26 May/28 July 2002: The company has, after all, rejected a
$5 million grant and will move permanently 800 of its employees to
the Midtown Park Avenue Plaza (to be
renamed the Aon Plaza) for a rent of about $58 per sq ft.,
occupying 25,000 m² of space. A small contingent will be left
in Downtown.
Cantor Fitzgerald, reduced to 350 employees in the attack
on 1 WTC, will stay in Midtown, as will Keefe, Bruyette & Woods
(787 Seventh Ave.) and Sandler O'Neill
& Partners (919 Third Ave.), both from the 2 WTC.
21 June 2003:
The WTC leaseholding company is suing the firm for over $1 million
in back rent for the time before 9/11; the firm has denied any
obligation for a settlement.
Lehman Brothers, located at the 1 and 3 WFC (65,000 and
102,200 m², respectively), leased space
from 399 Park Ave. in Midtown (as well
as rented the whole 665-room Midtown Sheraton Manhattan Hotel for
its displaced employees immediately after 9/11) and bought shortly
afterwards the 9/11 the Midtown building that Morgan Stanley had
been constructing as their new headquarters at
745 Seventh Ave..
Morgan Stanley themselves had already 46,000 m² of
vacant space in Midtown after previous downsizing and the 3,700
from 2 WTC will probably be dispersed to the various locations in
NYC and Jersey City.
12 February 2005: Lehman has finalized the deal for 28,500
m² of space in the 1301 Sixth Ave. The new space will be
connected to the 745 Seventh headquarters through the Rockefeller
Center underground concourse.
As a sidenote, the British Standard Chartered Bank, which moved its
NYC offices to NJ after the destruction of the
7 World Trade Center, was put off by the
hefty $75 sq.ft. price of space in the nearly completed
5 Times Square in Midtown and moved
to the approx. $30 (per sq.ft) cheaper 1
Madison Avenue in Midtown South.
The engineering company DMJM+Harris/Arup is in March 2002 the
first major occupant to obtain new office space in Downtown
Manhattan; three floors in the
20 Exchange Place
will house as much as 300 of the joint company's workers. The
space has been subleased for 12 years from the Internet advertising
firm Agency.com for a low-ish rent well below the $40 average price
in Downtown (the corresponding price in Midtown is over $50).
10 November: The company has leased approx. one floor of
additional space from Agency.com in the building, at $36 per sq.ft.

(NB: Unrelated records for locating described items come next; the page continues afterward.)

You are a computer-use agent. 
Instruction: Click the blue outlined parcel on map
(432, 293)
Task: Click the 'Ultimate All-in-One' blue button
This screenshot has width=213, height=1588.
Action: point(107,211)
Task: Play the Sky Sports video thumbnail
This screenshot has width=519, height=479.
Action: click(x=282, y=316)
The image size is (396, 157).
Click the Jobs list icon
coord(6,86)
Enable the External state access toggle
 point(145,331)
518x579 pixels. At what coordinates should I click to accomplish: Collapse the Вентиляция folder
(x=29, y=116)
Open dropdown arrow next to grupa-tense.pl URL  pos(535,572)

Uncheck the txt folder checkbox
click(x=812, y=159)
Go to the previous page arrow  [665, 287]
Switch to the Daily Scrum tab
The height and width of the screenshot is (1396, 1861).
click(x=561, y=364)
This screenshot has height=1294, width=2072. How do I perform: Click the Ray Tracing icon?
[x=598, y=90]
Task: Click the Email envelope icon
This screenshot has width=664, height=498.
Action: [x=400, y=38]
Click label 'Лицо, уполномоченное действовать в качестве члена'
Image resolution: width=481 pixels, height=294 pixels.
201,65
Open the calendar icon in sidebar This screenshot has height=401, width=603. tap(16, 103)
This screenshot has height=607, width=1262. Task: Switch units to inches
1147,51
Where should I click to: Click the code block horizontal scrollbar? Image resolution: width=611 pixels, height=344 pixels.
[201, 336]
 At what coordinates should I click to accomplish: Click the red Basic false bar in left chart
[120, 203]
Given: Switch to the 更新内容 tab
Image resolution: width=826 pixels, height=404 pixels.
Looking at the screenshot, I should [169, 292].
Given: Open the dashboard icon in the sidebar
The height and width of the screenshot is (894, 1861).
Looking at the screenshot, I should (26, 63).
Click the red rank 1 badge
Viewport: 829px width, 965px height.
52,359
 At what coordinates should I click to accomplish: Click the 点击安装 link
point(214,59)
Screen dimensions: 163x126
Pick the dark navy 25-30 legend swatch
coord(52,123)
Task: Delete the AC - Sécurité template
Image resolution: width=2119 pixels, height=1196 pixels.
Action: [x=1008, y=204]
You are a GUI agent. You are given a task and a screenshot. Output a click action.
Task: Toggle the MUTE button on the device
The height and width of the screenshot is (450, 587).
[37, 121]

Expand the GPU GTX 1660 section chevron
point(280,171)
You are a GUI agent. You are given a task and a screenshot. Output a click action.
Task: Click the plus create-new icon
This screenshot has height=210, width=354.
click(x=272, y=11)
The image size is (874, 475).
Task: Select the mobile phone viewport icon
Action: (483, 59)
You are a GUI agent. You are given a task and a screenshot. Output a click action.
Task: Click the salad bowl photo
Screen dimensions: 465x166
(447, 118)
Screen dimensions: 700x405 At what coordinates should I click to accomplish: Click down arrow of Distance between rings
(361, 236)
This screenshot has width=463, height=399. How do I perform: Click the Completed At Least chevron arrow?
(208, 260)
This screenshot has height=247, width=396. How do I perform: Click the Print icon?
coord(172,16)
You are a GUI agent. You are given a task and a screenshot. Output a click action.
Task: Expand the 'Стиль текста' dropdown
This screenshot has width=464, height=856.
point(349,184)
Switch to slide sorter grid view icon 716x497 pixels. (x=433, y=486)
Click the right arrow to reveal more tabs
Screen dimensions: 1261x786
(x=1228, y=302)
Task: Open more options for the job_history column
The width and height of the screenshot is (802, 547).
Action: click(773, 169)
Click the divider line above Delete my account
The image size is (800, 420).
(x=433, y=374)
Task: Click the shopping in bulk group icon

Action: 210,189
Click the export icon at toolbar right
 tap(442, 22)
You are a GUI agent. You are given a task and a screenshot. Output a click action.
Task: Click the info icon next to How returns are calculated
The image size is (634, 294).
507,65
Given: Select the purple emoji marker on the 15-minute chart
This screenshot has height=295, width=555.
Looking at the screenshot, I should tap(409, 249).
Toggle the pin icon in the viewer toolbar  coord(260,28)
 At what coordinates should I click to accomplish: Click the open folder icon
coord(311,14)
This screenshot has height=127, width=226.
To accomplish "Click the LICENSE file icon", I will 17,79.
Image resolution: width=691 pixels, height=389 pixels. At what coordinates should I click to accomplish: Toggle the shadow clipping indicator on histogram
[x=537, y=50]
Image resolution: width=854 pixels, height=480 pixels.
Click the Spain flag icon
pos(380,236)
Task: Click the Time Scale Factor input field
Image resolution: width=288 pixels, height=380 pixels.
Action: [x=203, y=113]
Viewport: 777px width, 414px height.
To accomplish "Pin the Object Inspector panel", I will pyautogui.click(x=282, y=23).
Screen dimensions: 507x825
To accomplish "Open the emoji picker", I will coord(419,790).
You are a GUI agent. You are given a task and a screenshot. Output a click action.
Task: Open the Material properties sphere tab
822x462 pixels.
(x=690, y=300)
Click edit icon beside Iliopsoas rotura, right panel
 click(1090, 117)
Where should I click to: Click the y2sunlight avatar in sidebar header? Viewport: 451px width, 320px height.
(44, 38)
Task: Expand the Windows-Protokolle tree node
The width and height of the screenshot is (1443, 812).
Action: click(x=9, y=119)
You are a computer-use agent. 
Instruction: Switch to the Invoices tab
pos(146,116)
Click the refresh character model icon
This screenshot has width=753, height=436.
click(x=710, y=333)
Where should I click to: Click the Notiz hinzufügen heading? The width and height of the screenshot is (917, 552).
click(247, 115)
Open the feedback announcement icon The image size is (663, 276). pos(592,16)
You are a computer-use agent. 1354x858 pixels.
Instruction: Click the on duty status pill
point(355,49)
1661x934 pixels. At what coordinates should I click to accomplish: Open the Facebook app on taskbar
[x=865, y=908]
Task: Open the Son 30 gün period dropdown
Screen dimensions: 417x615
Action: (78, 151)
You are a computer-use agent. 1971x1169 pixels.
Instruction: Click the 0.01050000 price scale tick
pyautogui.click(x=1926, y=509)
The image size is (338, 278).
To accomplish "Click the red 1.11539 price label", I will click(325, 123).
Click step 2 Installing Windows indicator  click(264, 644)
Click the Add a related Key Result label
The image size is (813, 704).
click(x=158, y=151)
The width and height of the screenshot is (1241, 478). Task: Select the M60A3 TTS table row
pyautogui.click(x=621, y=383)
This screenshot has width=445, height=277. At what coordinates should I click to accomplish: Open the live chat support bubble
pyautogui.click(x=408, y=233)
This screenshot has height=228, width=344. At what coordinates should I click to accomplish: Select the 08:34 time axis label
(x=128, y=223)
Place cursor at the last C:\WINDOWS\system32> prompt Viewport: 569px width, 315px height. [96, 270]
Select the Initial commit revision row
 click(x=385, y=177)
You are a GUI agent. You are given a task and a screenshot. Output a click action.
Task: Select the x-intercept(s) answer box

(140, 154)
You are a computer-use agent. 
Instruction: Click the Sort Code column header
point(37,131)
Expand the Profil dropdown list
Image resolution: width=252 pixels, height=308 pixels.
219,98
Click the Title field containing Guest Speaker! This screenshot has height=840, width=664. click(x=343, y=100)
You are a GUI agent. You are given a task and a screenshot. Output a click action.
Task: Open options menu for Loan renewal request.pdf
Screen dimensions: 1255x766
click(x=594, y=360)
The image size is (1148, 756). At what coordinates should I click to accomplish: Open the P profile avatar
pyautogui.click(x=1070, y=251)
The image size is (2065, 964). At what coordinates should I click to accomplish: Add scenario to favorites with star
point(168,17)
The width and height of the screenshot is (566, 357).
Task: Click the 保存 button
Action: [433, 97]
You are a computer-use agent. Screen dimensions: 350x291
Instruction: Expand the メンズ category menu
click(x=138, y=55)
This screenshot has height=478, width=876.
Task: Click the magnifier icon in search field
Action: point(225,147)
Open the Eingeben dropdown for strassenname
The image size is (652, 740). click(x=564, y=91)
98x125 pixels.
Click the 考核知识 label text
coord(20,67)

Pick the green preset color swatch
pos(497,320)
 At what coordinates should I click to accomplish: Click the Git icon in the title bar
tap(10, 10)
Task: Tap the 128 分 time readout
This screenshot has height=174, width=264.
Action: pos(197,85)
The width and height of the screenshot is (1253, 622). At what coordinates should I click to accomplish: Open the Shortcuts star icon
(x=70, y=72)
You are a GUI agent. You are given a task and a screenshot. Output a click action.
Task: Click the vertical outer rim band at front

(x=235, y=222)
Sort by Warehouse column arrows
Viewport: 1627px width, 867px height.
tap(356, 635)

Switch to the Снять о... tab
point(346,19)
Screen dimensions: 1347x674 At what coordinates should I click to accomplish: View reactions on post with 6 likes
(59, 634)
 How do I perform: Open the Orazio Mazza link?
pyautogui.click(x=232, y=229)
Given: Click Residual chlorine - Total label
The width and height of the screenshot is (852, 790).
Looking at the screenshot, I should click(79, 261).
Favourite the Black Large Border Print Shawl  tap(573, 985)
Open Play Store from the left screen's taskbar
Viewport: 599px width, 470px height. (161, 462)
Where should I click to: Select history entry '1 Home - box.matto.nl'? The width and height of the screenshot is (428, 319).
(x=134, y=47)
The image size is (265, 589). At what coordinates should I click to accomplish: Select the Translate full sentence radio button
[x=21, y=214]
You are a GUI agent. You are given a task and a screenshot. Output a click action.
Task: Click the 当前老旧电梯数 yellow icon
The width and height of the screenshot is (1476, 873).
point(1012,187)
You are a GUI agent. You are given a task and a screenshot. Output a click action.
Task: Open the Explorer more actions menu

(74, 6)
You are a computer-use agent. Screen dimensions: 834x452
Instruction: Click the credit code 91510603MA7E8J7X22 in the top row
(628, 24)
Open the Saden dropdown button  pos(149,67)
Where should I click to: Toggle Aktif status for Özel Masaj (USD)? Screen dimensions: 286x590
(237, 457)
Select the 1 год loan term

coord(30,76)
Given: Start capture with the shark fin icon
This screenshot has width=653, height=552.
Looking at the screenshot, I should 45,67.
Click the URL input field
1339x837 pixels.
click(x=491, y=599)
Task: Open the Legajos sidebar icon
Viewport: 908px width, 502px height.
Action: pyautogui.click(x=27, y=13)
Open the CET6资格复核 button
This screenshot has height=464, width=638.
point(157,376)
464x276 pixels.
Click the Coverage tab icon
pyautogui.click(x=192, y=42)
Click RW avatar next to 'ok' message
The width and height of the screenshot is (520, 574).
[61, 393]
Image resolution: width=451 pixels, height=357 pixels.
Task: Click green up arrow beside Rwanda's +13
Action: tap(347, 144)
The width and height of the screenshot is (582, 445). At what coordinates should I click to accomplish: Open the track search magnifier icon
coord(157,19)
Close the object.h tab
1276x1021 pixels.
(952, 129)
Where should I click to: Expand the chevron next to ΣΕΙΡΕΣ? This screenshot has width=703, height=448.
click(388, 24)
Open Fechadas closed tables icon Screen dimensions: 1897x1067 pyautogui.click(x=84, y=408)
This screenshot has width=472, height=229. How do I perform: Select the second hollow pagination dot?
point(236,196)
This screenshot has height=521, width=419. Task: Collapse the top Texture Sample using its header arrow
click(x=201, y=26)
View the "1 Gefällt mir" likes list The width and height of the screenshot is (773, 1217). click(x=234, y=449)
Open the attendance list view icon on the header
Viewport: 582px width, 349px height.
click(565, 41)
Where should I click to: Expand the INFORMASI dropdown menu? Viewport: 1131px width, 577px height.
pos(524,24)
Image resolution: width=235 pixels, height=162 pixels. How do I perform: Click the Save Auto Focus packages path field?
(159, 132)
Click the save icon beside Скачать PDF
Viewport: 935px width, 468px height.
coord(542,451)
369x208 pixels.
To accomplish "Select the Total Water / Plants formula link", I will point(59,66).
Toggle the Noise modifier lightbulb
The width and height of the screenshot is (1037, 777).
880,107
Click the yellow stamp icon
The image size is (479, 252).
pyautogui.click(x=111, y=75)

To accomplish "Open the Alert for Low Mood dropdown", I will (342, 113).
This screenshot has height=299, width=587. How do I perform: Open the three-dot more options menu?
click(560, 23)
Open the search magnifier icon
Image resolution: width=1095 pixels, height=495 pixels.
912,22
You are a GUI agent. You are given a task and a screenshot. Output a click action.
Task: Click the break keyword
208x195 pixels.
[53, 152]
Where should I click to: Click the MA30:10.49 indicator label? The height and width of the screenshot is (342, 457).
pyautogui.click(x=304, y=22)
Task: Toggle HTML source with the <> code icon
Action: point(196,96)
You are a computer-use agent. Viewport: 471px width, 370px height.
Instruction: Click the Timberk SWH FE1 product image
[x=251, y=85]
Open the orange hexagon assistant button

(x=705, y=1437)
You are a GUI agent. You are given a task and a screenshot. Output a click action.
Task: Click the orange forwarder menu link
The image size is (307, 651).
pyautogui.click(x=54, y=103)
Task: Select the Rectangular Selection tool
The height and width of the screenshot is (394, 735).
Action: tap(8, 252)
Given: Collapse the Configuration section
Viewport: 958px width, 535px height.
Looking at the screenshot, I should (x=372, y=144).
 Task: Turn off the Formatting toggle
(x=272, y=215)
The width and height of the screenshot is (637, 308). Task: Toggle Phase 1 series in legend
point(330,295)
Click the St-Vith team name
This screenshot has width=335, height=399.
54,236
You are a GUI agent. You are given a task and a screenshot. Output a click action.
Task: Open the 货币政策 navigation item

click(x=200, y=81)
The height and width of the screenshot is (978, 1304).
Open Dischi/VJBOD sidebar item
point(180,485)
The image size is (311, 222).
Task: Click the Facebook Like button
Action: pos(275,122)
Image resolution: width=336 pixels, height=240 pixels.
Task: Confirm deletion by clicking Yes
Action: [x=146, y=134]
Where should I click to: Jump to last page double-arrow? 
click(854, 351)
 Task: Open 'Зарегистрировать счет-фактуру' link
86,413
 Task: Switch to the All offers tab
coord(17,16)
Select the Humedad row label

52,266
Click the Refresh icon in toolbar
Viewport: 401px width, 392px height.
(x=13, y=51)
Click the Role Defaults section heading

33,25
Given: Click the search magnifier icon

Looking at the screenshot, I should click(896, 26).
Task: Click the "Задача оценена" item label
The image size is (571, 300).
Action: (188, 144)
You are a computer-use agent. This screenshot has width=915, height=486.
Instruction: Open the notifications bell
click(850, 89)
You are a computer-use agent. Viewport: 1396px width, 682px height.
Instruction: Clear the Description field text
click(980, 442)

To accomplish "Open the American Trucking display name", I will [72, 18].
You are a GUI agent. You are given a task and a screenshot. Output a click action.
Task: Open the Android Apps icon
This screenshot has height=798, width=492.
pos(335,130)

26 May 2002: KPMG, the third-largest accounting firm
in the world, as well as the law firm Richards Spears Kibbe & Orbe
are other two companies set for the Downtown, both into
1 WFC -- the latter having already
closed the deal for 8,400 m². KPMG (currently based in the
345 Park Avenue) is eyeing 46,500
m² of space in the tower, previously occupied by the relocated
Lehman Brothers. A total of five companies with over 10,000
employees are currently in discussions about Downtown office space
deals.
26 June: The KPMG deal has, after all, fallen through
as a result of something resembling an internal power struggle
within the landlord Lehman Brothers. The nearly-finished deal
on 41,800 m² of space within the 3 WFC (changed from the 1 WFC)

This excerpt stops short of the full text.